Colorectal cancers are notorious for developing resistance to immunotherapies designed to trigger the patient’s own immune system into fighting tumors more aggressively, suggesting to the Yale researchers the presence of an unidentified agent acting behind the scenes, which led to the focus on DKK2. The Yale team then went about “inhibiting the inhibitor.” Wu explains how, in order to explore the role of DKK2 (short for Dickkopf-related protein 2) in cancer, researchers crossbred a mouse model of colorectal cancer with mice lacking the protein. The resulting offspring had fewer and smaller tumors.

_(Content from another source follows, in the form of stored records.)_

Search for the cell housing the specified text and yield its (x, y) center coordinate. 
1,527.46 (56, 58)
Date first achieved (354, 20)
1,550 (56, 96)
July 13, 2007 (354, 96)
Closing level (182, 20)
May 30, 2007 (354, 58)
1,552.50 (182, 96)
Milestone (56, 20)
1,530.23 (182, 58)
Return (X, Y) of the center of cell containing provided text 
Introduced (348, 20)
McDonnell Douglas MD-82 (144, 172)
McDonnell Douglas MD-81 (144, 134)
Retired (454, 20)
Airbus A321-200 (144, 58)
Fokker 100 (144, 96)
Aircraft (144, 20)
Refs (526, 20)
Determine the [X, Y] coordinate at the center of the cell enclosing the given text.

Genetic or antibody-mediated ablation of DKK2 has been shown to potentially activate the natural killer cells of a patient’s immune system, specifically CD8+ T cells (the body’s in-built cancer killers); impede tumor progression; and enhance the effects of the PD-1 blockade, which can restore immune function within the tumor. Anti-DKK2 antibody treatment could prove a boon for medical scientists facing cancers that become resistant to immunotherapies designed to trigger the patient’s own immune system into fighting tumors more aggressively.

Another uptick is that the anti-DKK2 antibody could prove a boon for medical scientists facing other cancers that become drug-resistant. Wu and his colleagues note that in addition to colorectal cancer suppression, the antibody may also be effective in blocking the growth of certain melanomas when combined with standing immunotherapies.

The findings appear in the Nature Medicine scientific journal.